Die Krull Stiftung unterstützte die Wiederherstellung des historischen Monogrammbeetes für Fürstin Lucie von Pückler-Muskau im Schlosspark Branitz. Anlass ist der 250. Geburtstag der „Grünen Fürstin“ im Jahr 2026, die die Garten- und Parklandschaften von Muskau und Branitz maßgeblich mitprägte und zu den bedeutenden Persönlichkeiten der europäischen Gartenkunst zählt.

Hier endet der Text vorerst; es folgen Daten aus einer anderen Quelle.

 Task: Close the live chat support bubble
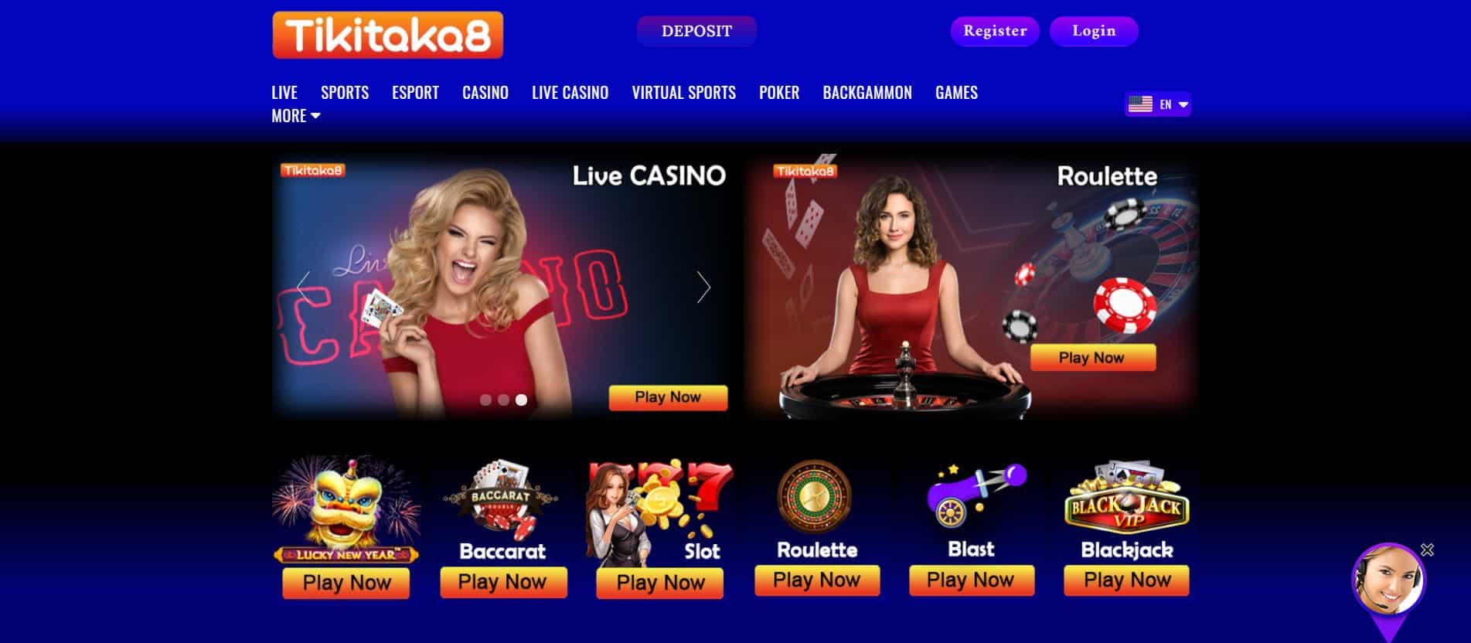tap(1427, 549)
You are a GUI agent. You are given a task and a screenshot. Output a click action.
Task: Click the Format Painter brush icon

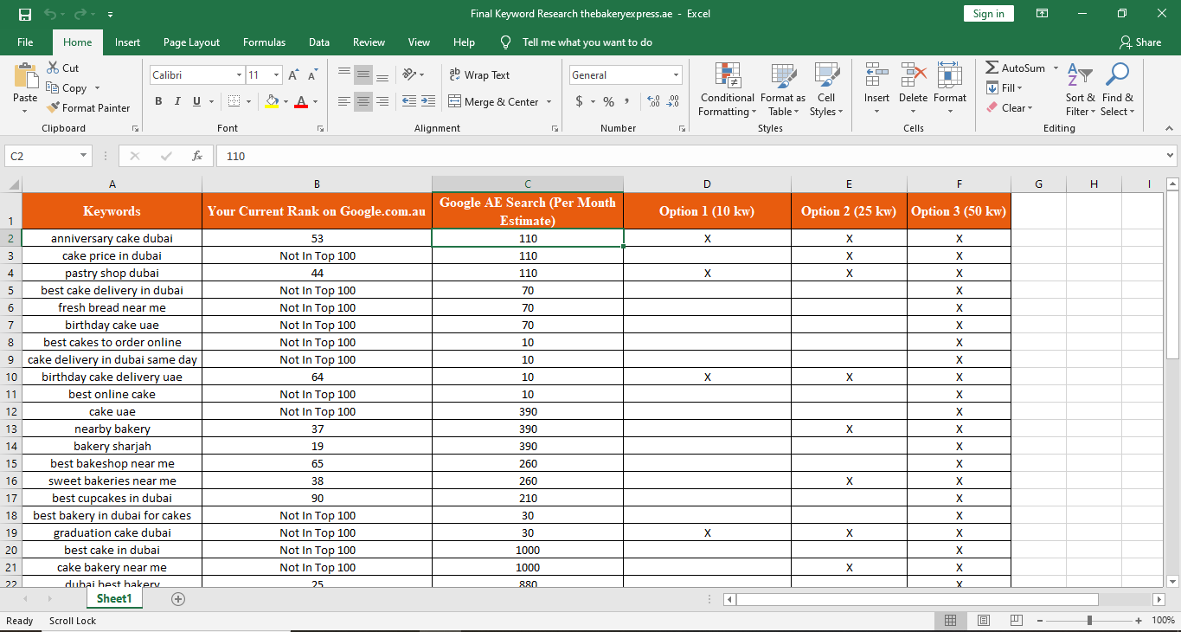pyautogui.click(x=53, y=108)
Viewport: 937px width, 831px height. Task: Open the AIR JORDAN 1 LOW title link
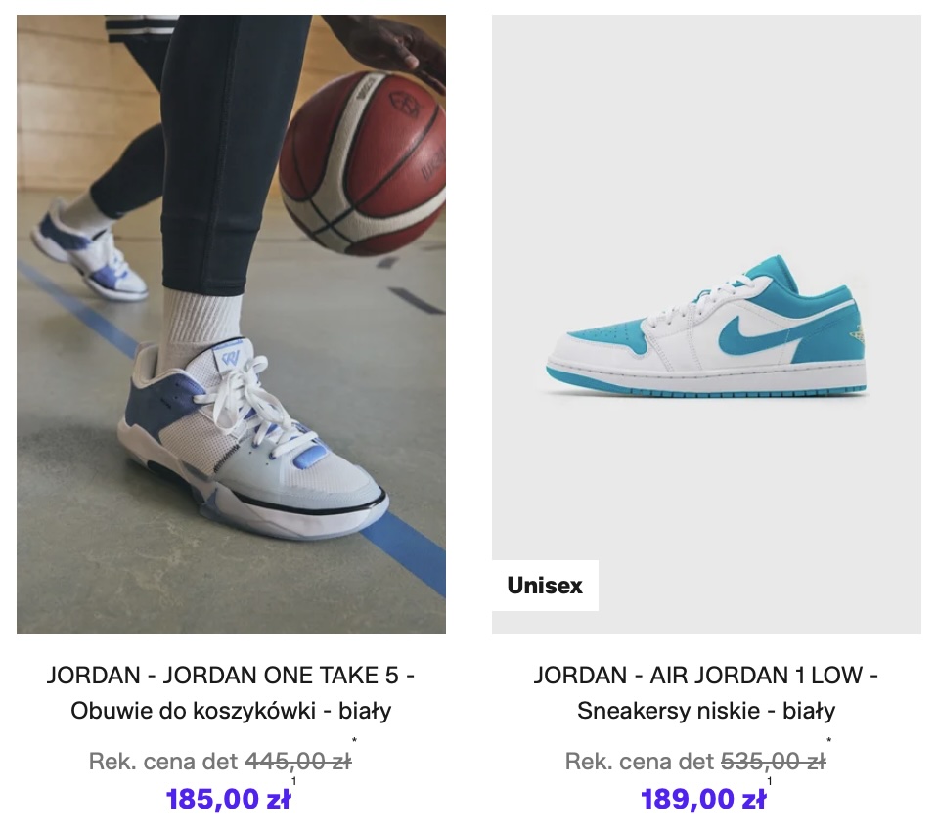click(706, 676)
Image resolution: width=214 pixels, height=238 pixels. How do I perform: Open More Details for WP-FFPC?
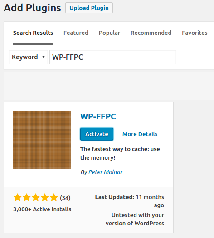click(140, 134)

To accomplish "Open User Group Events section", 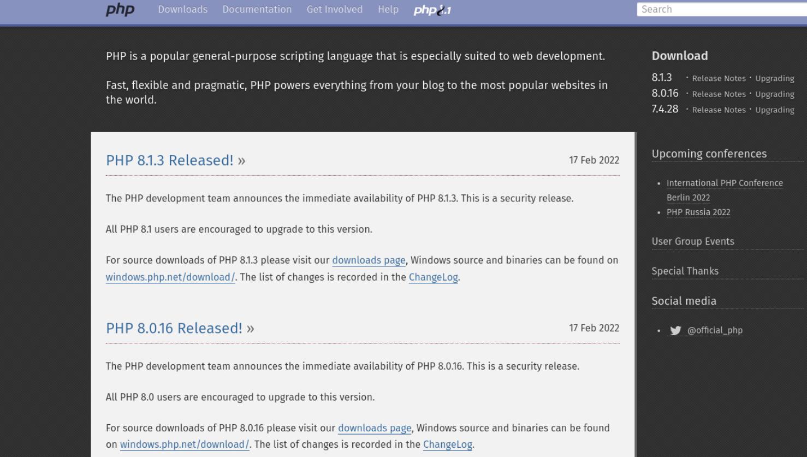I will [693, 241].
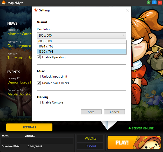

Das ursprünglich 1846 angelegte Schmuckbeet befand sich auf der Westseite des Schlosses zwischen der großen Freitreppe und dem Schlosssee. Es zeigte die Initialen „PM“ des Fürstenpaares Pückler-Muskau mit dem Fürstenhut darüber und galt schon damals als außergewöhnliches Beispiel kunstvoller Gartenarchitektur. Besonders bemerkenswert war ein aufrechtstehendes „S“ – eine liebevolle Anspielung auf Lucies Kosenamen „Schnubi“.
Fürst Pückler schrieb an seine Frau:
„Liebe Schnubi, dein S prangt nun schon in Mitte einer sehr zierlichen Blumenstickerei, aufrechtstehend, vor dem Schlosse und nimmt sich allerliebst aus.“
Mit historischen Pflanzenarten, farbintensiven Blühflächen und einer originalgetreuen Gestaltung wurde das Beet im Frühjahr 2026 neu angelegt. Die Wiederherstellung verbindet Gartendenkmalpflege mit der Würdigung einer Frau, deren Beitrag zur Gartenkunst lange im Schatten ihres berühmten Ehemanns stand.